9.4.7. Is the Amount of Swap Space Being Used Increasing?

The next step is the check whether the amount of swap space being used is increasing. Many of the system-wide performance tools such as top, vmstat, procinfo, and gnome-system-info provide this information. If the amount of swap is increasing, you need to figure out what part of the system is using more memory. To do this, go to Section 9.6.1.

If the amount of used swap is not increasing, go to Section 9.4.8.

9.4.8. Is the System I/O-Bound?

While running top, check to see whether the system is spending a high percentage of time in the wait state. If this is greater than 50 percent, the system is spending a large amount of time waiting for I/O, and we have to determine what type of I/O this is. Go to Section 9.4.9.

If the system is not spending a large amount of time waiting for I/O, you have reached a problem not covered in this book. Go to Section 9.9.

9.4.9. Is the System Using Disk I/O?

Next, run vmstat (or iostat) and see how many blocks are being written to and from the disk. If a large number of blocks are being written to and read from the disk, this may be a disk bottleneck. Go to Section 9.7.1. Otherwise, continue to Section 9.4.10.

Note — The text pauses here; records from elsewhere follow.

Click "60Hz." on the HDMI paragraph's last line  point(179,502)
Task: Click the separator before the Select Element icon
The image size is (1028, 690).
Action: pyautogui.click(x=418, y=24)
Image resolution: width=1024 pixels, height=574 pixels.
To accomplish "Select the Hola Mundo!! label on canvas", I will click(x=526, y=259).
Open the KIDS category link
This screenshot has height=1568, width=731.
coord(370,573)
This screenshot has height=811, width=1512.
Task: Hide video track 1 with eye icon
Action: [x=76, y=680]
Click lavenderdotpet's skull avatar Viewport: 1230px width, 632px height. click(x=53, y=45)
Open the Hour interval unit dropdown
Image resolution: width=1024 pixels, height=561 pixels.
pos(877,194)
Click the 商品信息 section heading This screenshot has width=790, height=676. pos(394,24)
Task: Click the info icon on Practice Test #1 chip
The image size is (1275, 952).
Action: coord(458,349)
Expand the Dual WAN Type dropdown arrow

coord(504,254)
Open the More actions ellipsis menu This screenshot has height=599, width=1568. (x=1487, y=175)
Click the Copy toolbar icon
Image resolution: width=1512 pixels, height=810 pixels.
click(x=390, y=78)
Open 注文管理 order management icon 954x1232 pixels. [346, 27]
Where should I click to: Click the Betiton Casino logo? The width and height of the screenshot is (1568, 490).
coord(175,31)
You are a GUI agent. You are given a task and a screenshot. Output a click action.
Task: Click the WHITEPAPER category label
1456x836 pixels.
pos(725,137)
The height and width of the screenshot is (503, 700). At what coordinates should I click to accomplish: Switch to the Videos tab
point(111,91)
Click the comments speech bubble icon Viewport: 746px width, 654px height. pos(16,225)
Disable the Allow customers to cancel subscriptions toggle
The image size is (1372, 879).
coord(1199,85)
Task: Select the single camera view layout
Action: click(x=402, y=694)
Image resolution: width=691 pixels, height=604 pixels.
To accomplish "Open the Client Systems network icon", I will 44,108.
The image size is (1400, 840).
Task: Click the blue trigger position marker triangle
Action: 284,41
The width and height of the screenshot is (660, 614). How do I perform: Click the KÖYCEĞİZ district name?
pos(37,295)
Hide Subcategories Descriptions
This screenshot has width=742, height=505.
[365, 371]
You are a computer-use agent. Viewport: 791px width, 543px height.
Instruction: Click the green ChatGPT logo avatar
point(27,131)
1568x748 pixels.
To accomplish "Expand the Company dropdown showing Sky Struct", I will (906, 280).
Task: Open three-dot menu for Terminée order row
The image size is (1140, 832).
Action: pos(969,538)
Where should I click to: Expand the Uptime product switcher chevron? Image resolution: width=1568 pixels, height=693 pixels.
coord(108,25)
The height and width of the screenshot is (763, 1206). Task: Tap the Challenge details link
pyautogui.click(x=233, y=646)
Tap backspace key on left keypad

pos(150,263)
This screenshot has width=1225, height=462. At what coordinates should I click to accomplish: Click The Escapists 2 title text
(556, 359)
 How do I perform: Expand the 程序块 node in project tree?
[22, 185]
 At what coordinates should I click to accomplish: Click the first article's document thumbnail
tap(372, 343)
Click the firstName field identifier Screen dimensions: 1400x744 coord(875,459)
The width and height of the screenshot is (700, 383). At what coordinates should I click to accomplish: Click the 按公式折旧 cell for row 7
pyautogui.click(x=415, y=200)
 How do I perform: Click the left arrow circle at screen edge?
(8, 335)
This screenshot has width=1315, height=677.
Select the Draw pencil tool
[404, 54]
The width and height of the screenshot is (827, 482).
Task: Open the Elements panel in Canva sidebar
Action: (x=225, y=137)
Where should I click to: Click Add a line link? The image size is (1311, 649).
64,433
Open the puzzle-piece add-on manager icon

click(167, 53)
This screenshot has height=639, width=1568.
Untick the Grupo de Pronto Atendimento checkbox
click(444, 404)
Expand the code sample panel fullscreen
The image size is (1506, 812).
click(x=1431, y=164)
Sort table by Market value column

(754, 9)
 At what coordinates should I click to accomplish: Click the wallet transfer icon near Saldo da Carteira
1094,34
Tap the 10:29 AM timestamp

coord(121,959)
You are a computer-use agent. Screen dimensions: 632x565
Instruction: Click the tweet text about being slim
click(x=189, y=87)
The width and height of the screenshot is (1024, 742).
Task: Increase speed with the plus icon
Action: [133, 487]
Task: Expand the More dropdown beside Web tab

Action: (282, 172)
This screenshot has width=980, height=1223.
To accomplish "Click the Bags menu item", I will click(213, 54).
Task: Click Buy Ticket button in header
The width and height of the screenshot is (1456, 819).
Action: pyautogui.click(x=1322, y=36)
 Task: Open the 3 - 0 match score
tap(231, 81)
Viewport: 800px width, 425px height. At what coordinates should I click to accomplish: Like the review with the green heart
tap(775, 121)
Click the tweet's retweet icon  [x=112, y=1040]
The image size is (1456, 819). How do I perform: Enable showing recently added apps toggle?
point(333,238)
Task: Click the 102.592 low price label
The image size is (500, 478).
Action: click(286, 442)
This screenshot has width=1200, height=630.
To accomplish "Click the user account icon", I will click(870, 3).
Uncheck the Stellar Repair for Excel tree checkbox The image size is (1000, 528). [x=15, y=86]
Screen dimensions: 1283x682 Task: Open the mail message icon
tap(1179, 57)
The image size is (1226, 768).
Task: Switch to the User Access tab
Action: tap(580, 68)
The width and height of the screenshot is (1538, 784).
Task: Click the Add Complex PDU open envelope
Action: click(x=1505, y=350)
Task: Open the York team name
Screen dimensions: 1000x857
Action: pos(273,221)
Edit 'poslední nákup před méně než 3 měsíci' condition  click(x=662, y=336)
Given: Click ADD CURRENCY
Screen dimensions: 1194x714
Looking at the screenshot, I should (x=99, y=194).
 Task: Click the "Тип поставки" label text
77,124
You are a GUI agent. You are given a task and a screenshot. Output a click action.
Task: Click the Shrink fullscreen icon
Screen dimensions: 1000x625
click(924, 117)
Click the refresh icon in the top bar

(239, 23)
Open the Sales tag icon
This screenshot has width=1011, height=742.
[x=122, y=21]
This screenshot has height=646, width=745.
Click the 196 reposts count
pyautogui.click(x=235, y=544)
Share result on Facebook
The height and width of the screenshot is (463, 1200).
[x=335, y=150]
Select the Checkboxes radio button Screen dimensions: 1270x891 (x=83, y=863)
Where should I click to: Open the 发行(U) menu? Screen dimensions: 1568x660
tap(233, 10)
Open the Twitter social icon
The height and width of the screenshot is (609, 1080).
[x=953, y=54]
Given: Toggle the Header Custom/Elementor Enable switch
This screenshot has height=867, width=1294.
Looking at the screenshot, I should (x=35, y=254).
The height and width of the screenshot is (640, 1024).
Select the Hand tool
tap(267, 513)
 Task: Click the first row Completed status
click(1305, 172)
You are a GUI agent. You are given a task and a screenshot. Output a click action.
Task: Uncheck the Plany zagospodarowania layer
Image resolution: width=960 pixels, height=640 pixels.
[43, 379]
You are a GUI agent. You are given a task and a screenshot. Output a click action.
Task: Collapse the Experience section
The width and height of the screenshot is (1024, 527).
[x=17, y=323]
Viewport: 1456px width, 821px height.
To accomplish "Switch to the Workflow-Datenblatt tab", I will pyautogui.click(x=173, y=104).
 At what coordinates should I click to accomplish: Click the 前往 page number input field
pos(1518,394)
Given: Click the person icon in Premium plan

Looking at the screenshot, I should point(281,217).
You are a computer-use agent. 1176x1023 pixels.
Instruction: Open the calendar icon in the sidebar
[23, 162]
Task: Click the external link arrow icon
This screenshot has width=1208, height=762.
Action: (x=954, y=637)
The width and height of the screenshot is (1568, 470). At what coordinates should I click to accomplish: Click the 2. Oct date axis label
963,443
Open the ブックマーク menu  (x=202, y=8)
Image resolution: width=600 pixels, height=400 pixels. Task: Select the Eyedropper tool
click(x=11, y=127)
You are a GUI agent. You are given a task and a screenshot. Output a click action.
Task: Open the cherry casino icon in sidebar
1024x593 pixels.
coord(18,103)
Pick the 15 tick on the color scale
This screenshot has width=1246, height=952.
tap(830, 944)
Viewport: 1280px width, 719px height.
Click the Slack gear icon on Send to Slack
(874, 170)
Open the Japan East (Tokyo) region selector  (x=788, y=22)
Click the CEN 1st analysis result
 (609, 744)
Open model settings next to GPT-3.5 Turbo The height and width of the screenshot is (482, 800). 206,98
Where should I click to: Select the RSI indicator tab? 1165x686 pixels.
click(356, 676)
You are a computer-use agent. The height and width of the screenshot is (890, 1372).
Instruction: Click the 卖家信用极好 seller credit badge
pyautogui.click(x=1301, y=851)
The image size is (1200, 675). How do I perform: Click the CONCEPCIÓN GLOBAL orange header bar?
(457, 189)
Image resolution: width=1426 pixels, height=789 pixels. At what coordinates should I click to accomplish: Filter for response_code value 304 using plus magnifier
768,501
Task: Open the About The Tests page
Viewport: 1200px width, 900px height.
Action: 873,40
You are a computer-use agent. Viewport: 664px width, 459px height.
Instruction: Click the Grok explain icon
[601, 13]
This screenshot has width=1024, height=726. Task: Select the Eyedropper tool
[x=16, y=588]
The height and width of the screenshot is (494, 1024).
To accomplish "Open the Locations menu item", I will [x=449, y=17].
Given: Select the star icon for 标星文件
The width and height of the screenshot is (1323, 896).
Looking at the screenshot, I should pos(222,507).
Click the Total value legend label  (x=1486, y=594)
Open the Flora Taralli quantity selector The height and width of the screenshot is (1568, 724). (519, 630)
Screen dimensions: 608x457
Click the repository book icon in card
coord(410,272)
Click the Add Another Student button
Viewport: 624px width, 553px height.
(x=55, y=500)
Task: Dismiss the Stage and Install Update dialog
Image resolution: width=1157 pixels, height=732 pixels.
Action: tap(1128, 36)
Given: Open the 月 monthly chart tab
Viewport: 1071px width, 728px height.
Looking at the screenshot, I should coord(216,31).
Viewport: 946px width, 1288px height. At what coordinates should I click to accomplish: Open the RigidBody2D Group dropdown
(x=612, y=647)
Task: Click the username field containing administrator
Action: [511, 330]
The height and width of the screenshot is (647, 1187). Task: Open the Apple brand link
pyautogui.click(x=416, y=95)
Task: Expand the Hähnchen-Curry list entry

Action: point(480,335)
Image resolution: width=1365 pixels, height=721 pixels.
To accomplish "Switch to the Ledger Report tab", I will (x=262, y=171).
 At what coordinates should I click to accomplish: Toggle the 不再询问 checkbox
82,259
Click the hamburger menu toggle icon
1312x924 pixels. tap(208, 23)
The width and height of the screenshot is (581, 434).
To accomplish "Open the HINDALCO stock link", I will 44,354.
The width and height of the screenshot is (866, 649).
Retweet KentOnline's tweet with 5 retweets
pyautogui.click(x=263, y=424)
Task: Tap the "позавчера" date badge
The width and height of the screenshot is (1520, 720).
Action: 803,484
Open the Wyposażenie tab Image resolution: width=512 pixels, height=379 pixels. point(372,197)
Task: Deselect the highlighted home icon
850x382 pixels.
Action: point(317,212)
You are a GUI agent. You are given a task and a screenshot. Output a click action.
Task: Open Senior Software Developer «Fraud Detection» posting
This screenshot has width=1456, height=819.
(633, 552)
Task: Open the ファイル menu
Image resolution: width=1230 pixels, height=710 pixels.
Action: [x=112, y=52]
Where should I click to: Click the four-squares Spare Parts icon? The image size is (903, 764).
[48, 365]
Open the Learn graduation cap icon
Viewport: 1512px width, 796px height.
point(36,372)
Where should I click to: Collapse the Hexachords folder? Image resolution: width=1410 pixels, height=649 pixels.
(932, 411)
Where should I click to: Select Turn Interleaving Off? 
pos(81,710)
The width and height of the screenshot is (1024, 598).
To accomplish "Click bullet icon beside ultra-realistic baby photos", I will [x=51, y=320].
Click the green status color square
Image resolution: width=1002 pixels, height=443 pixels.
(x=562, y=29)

9.4.10. Is the System Using Network I/O?

Next, we see whether the system is using a significant amount of network I/O. It is easiest to run iptraf, ifconfig, or sar and see how much data is being transferred on each network device. If the network traffic is near the capacity of the network device, this may be a network bottleneck. Go to Section 9.8.1. If none of the network devices seem to be passing network traffic, the kernel is waiting on some other I/O device that is not covered in this book. It may be useful to see what functions the kernel is calling and what devices are interrupting the kernel. Go to Section 9.4.5.